説明

シートベルトバックルの収容構造

【課題】バックル収容孔からの物品の落下を防止できる構造を、組み付け作業性を低下させることなく製作することができるシートベルトバックルの収容構造を提供する。
【解決手段】シートクッション2にバックル収容孔Hが形成され、フロア5側の固定部11に固定されたシートベルトバックル10がバックル収容孔Hに収容され、バックル収容孔Hの内周部H1とシートベルトバックル10との間の隙間を塞ぐ可撓性部材50がシートクッション2の表皮材52に固定され、可撓性部材50は縦断面においてループ状に形成されてシートベルトバックル10に当接する。

【発明の詳細な説明】
【技術分野】
【0001】
本発明は、
シートクッションにバックル収容孔が形成され、
フロア側の固定部に固定されたシートベルトバックルが前記バックル収容孔に収容されているシートベルトバックルの収容構造に関する。
【背景技術】
【0002】
シートベルトバックルの収容構造では、バックル収容孔に収容されたシートベルトバックルが乗員に当接して異物感を与えることがある。そのために、図9に示すように(図9は本発明の図4のA−A断面に対応する図である)、シートベルトバックル10を下端部側の横軸芯O周りに揺動自在に構成し、乗員が異物感を感じた時などにはシートベルトバックル10をシート前方側Frに揺動させてバックル収容孔H内に引退させることができるようにしている。図9の符号2はシートクッション、2Bはシートクッション2の後端部、11はシートベルトバックル10をフロア5に固定するブラケットである。
しかしながら、この手段によれば、図10に示すように(図10は本発明の図4のB−B断面に対応する図である)、シートベルトバックル10がシート前方側Frに揺動してバックル収容孔H内に引退した時に、シートベルトバックル10とバックル収容孔Hのシート幅方向の内側面H1(内周部)との間に隙間Sが形成され、コイン等の小物が前記隙間Sを通ってバックル収容孔Hからシートクッション2の下方に落下することがあった。
そこで、特許文献1に開示されているように、シートベルトバックルを収納する袋状のバックル収納部の外周部をシートクッションの表皮材に縫着し、バックル収納部の中央部にバックル挿通孔を形成して、このバックル挿通孔にシートベルトバックルを挿通させていた。
【先行技術文献】
【特許文献】
【0003】
【特許文献1】特開2010−64639号公報
【発明の概要】
【発明が解決しようとする課題】
【0004】
一般に、シートベルトバックルの組み付け工程では、シートクッションより先にフロアにシートベルトバックルを組み付けておき、シートクッションをフロアに載置するに伴なって、シートベルトバックルをバックル収容孔に下方から挿入させている。

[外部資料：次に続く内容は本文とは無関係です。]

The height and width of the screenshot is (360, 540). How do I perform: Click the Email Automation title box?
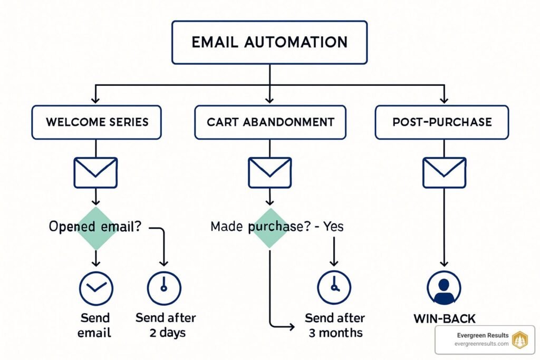tap(269, 42)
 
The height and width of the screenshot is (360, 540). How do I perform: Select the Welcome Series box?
tap(97, 122)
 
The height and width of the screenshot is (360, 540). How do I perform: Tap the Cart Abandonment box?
tap(270, 122)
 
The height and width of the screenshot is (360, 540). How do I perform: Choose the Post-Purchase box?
tap(442, 122)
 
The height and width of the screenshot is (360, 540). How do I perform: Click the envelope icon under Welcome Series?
tap(95, 172)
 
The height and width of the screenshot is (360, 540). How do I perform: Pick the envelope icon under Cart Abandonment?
tap(269, 172)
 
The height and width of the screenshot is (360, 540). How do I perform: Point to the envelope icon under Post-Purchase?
tap(444, 172)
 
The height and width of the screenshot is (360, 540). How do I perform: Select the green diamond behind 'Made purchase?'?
tap(269, 227)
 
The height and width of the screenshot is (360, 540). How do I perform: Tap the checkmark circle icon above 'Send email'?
tap(95, 288)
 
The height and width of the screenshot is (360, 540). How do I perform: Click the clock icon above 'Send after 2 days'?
tap(163, 288)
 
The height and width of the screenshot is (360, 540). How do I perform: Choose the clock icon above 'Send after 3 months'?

上記特許文献1に記載の構造によれば、バックル収納部の中央部のバックル挿通孔にシートベルトバックルを挿通させていたために、組み付け工程でシートベルトバックルを前記バックル挿通孔に挿入させにくかった。
シートベルトバックルがバックル挿通孔に円滑に挿入されるようにバックル挿通孔を大きくすると、コイン等の小物がバックル挿通孔を通ってバックル収容孔からシートクッションの下方に落下する。
つまり、上記従来の構造では、組み付け作業性と、バックル収容孔からの物品の落下の防止とを両立させることが困難であった。

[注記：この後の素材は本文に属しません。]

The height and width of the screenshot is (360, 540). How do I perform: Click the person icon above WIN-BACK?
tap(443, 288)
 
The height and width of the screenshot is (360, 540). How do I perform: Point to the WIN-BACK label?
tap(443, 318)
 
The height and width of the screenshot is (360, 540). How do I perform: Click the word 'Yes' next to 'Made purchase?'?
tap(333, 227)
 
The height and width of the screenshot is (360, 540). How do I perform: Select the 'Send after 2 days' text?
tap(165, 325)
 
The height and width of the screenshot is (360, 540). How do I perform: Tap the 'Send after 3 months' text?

本発明は上記実状に鑑みて成されたもので、その目的は、バックル収容孔からの物品の落下を防止できる構造を、組み付け作業性を低下させることなく製作することができるシートベルトバックルの収容構造を提供する点にある。
【課題を解決するための手段】
【0005】
本発明の特徴は、
シートクッションにバックル収容孔が形成され、
フロア側の固定部に固定されたシートベルトバックルが前記バックル収容孔に収容されているシートベルトバックルの収容構造であって、
前記バックル収容孔の内周部と前記シートベルトバックルとの間の隙間を塞ぐ可撓性部材が前記シートクッションの表皮材に固定され、
前記可撓性部材は縦断面においてループ状に形成されて前記シートベルトバックルに当接する点にある。(請求項1)
【0006】
この構成によれば、シートベルトバックルを下端部側の横軸芯周りに車両前方側に揺動回転させてバックル収容孔内に引退させた場合であっても、前記バックル収容孔の内周部と前記シートベルトバックルとの間の隙間を可撓性部材で塞ぐことができ、コイン等の小物が前記隙間を通ってバックル収容孔からシートクッションの下方に落下することを防止することができる。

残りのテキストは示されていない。